Is it safe to invest in multicap fund?

Risk: Top multicap mutual funds have a diversified portfolio. Hence the risk in these funds is moderate. They are more risky than pure large cap funds but less risky than pure mid cap and small cap funds. In market lows, the fund plays safe.

Which large cap fund is best?

Axis Growth Opportunities Fund.

  • Mirae Asset Emerging Bluechip Fund (max SIP capped at Rs. 2,500)
  • Canara Robeco Emerging Equities Fund.
  • Sundaram Large and Midcap Fund.
  • Kotak Equity Opportunities Fund.
  • Invesco India Growth Opportunities Fund.
  • READ ALSO:   Can hands be attractive?

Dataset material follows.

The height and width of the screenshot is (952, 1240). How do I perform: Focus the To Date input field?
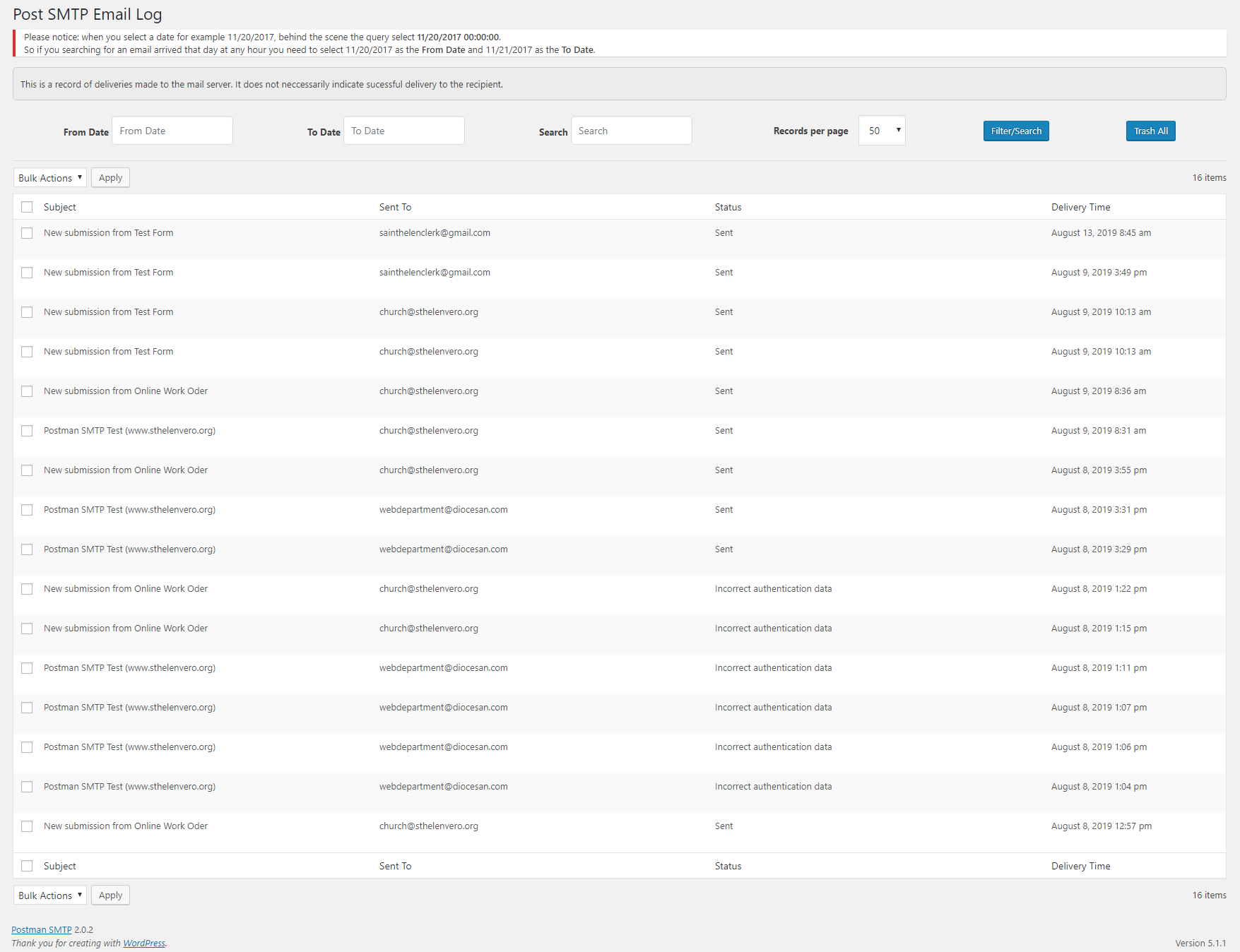(403, 131)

    Is large cap high-risk?

    Large-cap funds are a type of equity investments. Equity investments are usually considered as high-risk investments. However, within the equity category, large-cap funds are considered to be less risky as they invest in companies with a proven track record.

    Are small cap mutual fund risky?

    However, these can become highly risky bets. Thus, those who have a high-risk appetite may think of investing in these funds. These funds invest in companies which have great potential to generate good returns. When you redeem units of small-cap equity funds, you earn capital gains.

    What is difference between Multicap and Flexi Cap fund?

    The large-cap allocation of multi-cap funds will limit downside risks in volatile markets. The flexi-cap category of equity funds, on the other hand, will invest at least 65\% of the total assets in equity investments without any defined limits in terms of exposure they should take to large-, mid- or small-cap segments.